Kuo Liang-yin began her career as a director and producer at Taiwan Public Television Service and holds an MFA from the USC School of Cinematic Arts. Since 2000, she has collaborated with Fujita Shuhei on documentaries and a narrative feature, exploring personal histories shaped by war and regime change, and re-examining Taiwan's past before and after the Second World War through intimate, human-centred perspectives.
Shonenko
Shonenko
Shonenko
Shonenko documents 8,419 Taiwanese teenagers mobilised to Japan to manufacture military aircraft during the Second World War. Drawn by promises of education, they were later caught amid post-war politics and shifting regimes in Taiwan, Japan, and China. The film brings into focus quiet endurance, fractured belonging, and personal histories long left untold.
Kuo Liang-yin: 'Twenty years have passed since the premiere of Shonenko.
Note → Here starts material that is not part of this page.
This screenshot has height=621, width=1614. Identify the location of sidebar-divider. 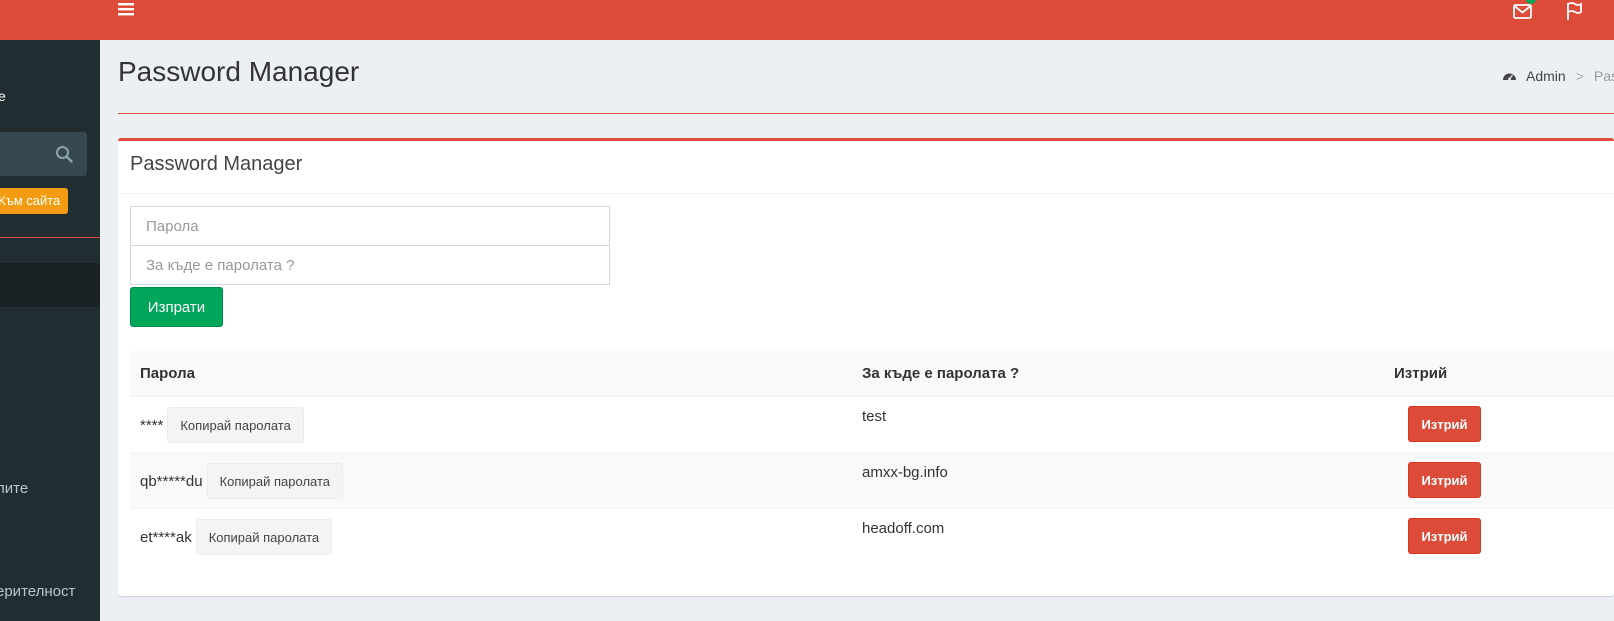
(50, 238).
I once thought the film was about "parting", but now I feel it is about "encounters". People meet again through the search and re-presentation of archives, old photographs and historical footage, and through exchanges between the former Shonenko [naval child labourers], the filmmakers and the audience across borders, time and distance.
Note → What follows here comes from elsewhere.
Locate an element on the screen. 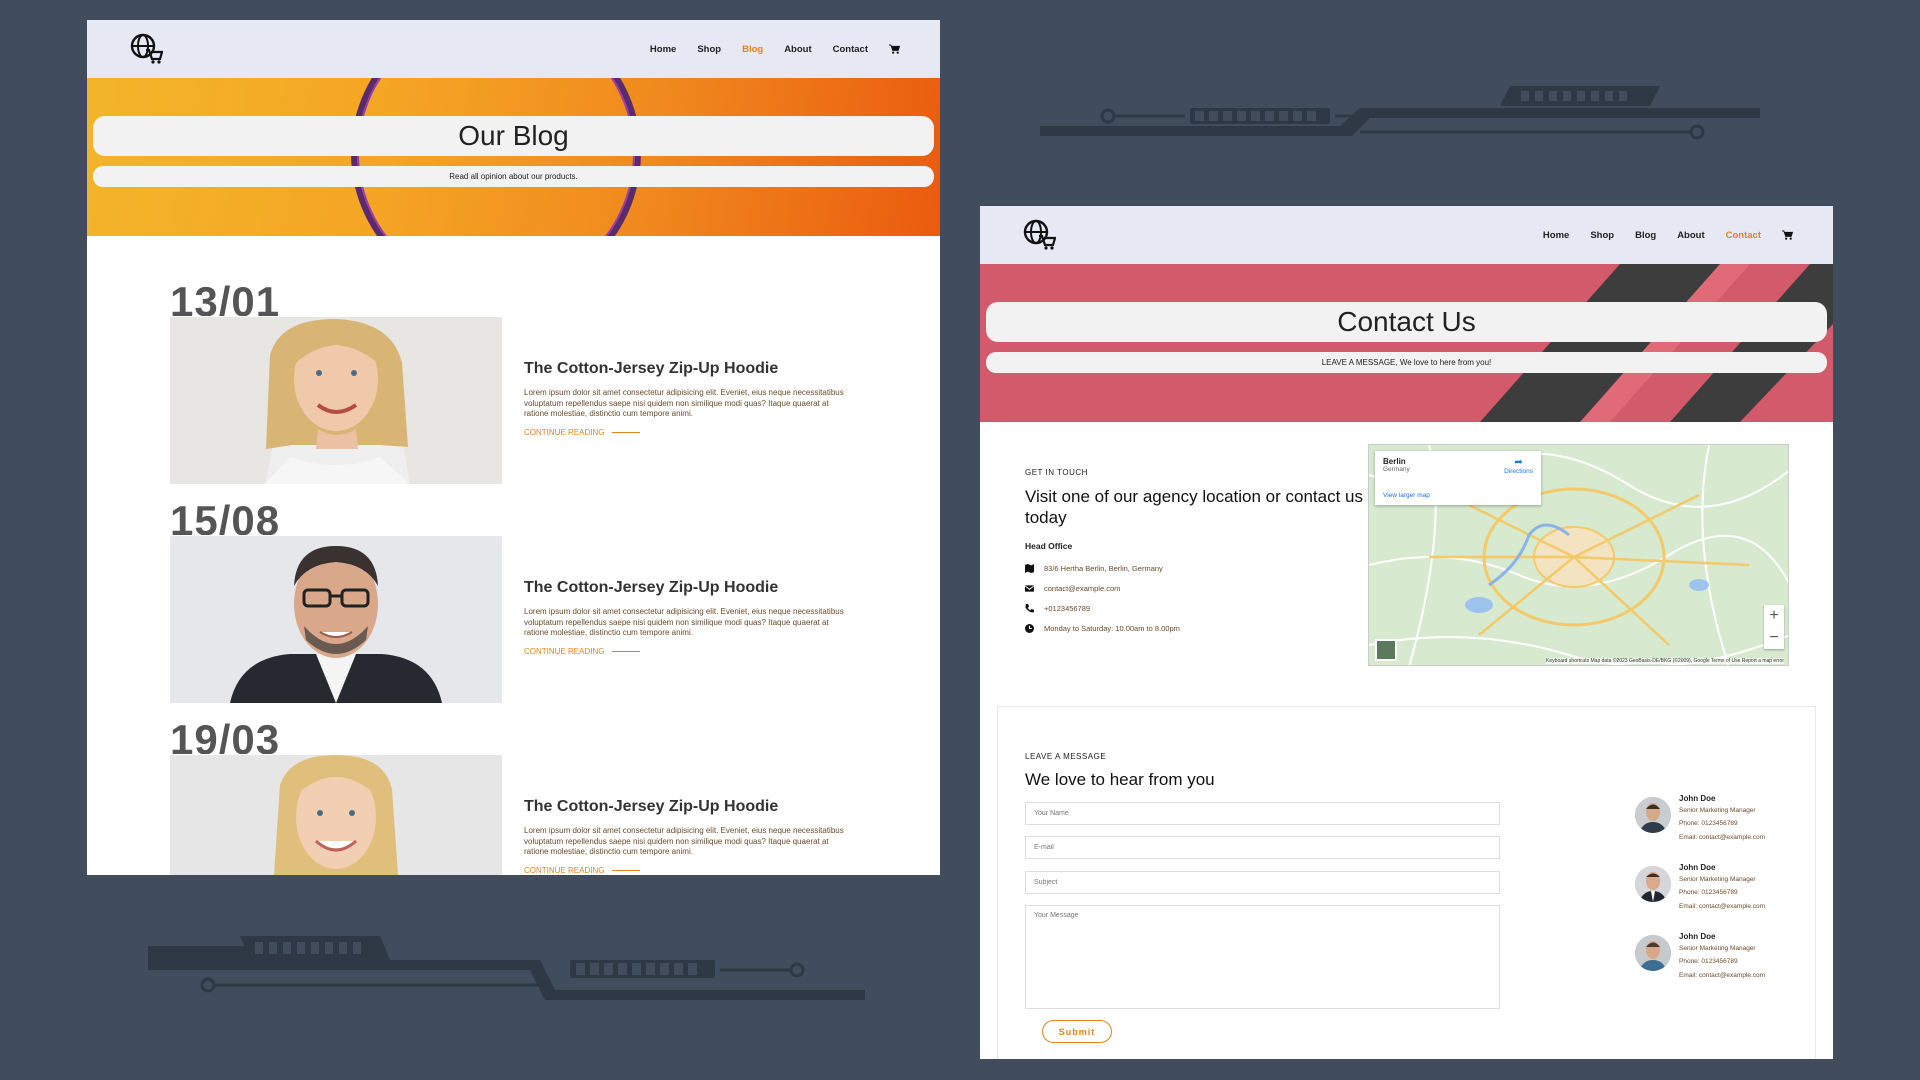  leave-message-label: LEAVE A MESSAGE is located at coordinates (1066, 756).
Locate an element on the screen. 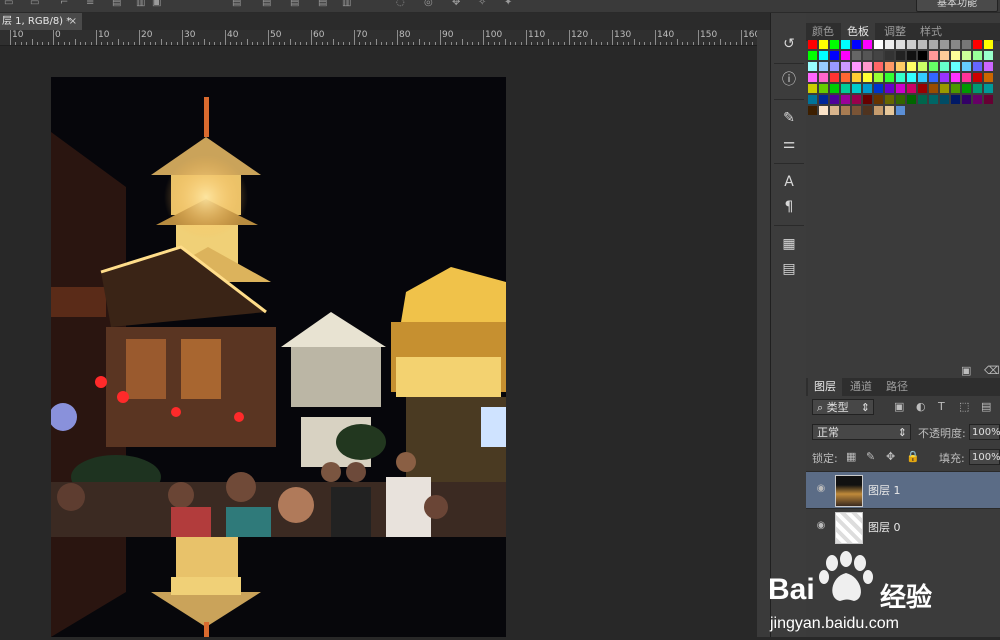  pixel-filter-icon: ▣ is located at coordinates (899, 406).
When the film was first made, it was still the era of dial-up internet — there were no digital archive databases, no Google Maps, no smartphones. We filmed on videotape, and hard drives were small and costly. I cherish all these "encounters".
Shonenko has never been an easy film to watch. For young audiences today it may be even more demanding, but I hope this can be understood as part of its value. I am glad to know Shonenko is once again meeting audiences in Taiwan after all these years. I also wish to take this opportunity to express my deepest respect to the former Taiwanese Shonenko.’